- [Directions]:
Nothing but an exact reproduction of the records, pictures excluded, should be returned.

----- Supplied material

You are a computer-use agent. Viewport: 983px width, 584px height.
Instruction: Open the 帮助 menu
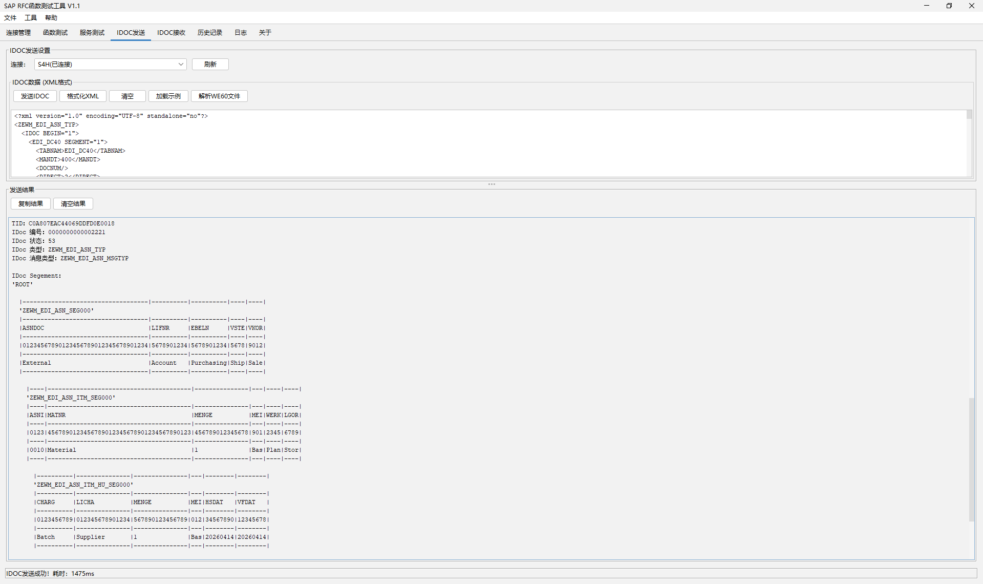coord(51,18)
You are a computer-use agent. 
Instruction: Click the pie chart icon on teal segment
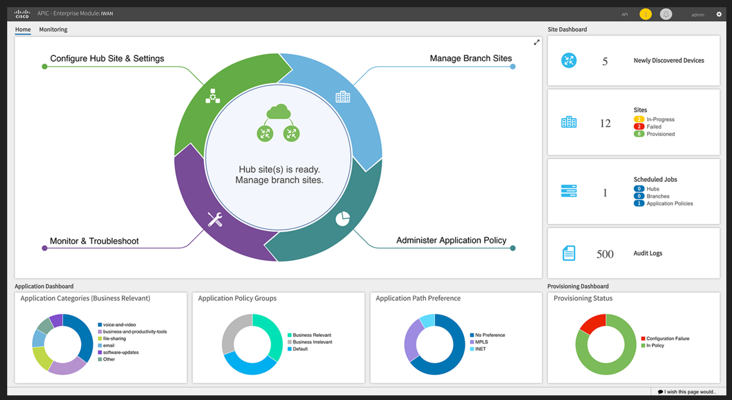[342, 218]
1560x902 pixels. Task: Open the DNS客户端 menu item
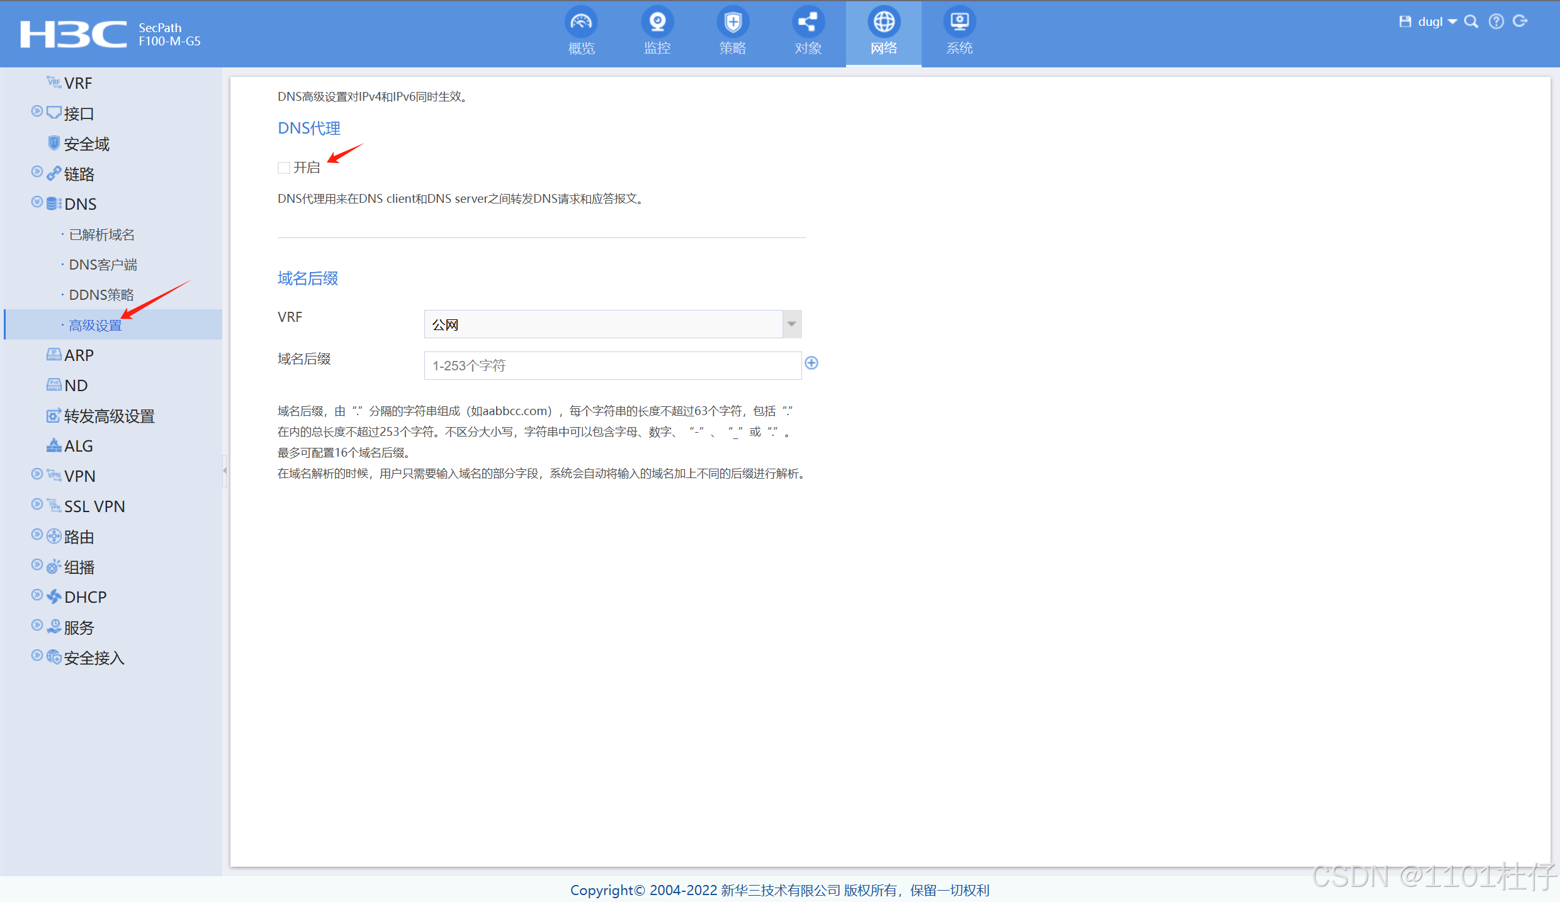click(103, 265)

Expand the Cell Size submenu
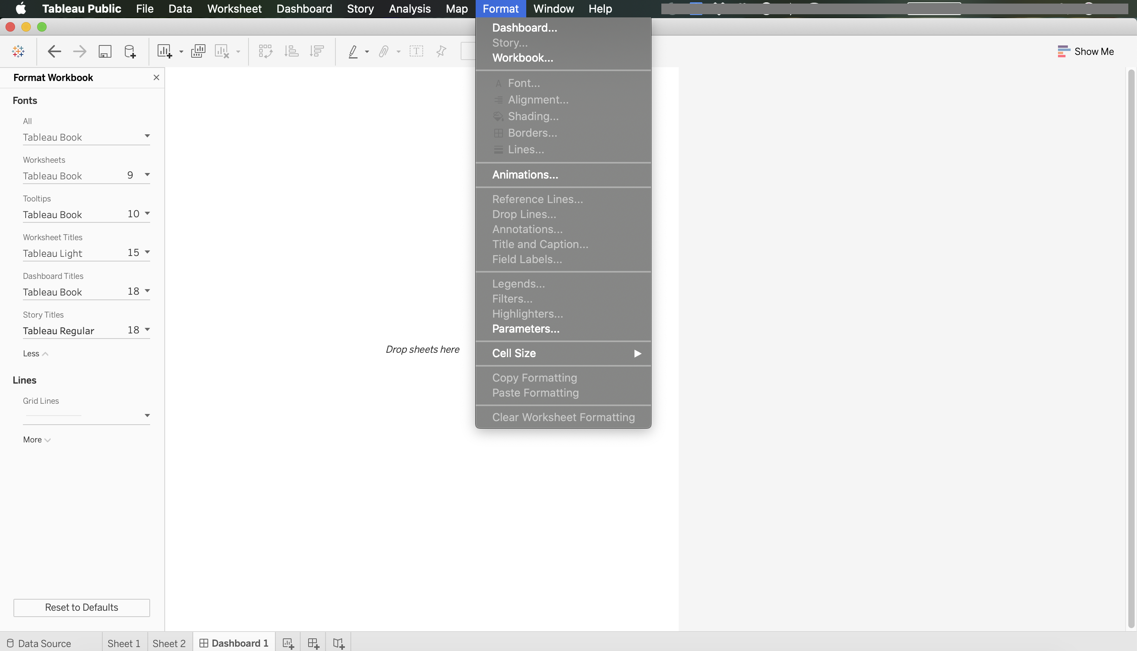pos(563,353)
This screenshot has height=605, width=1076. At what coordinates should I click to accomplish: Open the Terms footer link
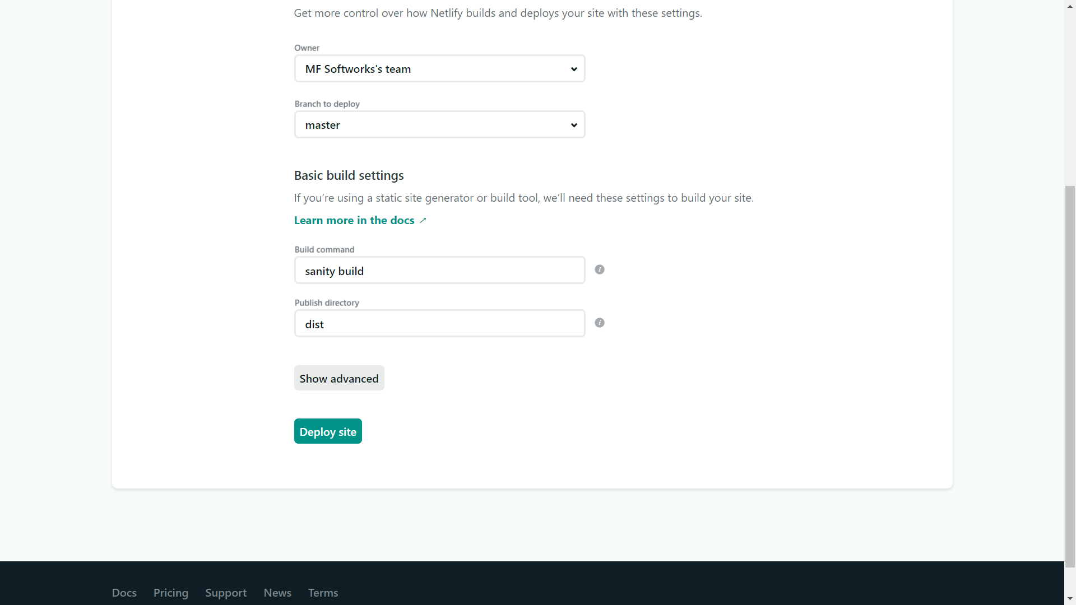(323, 593)
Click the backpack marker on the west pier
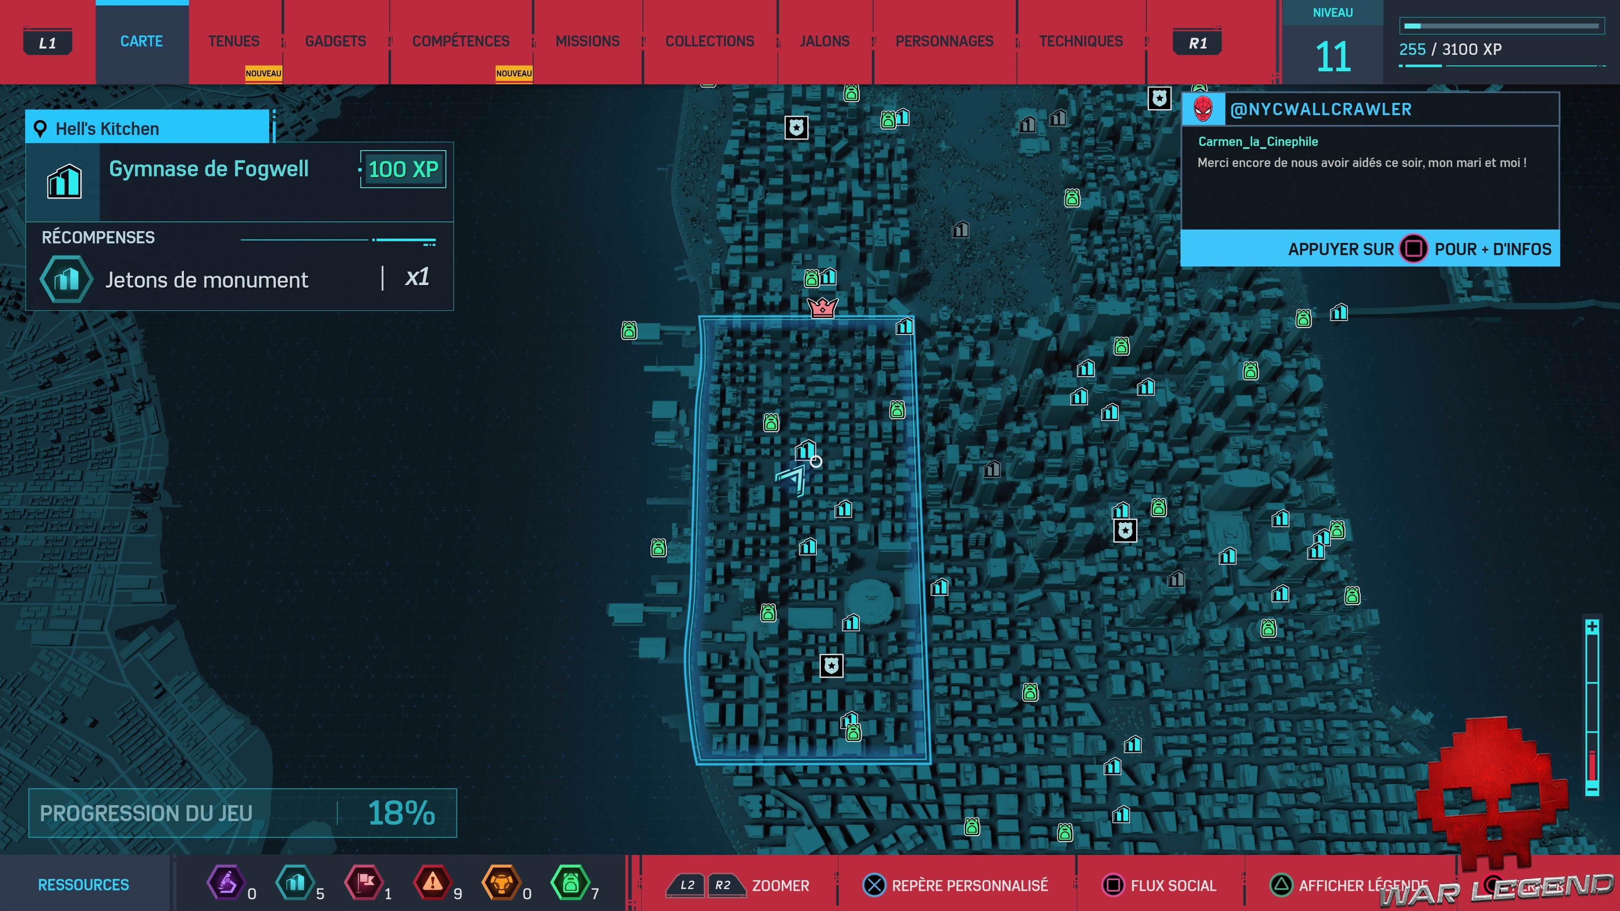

----------

- [Exercise response]:
You are a computer-use agent. Viewport: 983px width, 584px height.
Instruction: Open the 帮助 menu
coord(51,18)
You are a computer-use agent. 
Instruction: Click the pie chart icon on teal segment
[342, 218]
1560x902 pixels. Task: Open the DNS客户端 menu item
click(103, 265)

Expand the Cell Size submenu
pos(563,353)
This screenshot has height=605, width=1076. At what coordinates should I click to accomplish: Open the Terms footer link
(323, 593)
Click the backpack marker on the west pier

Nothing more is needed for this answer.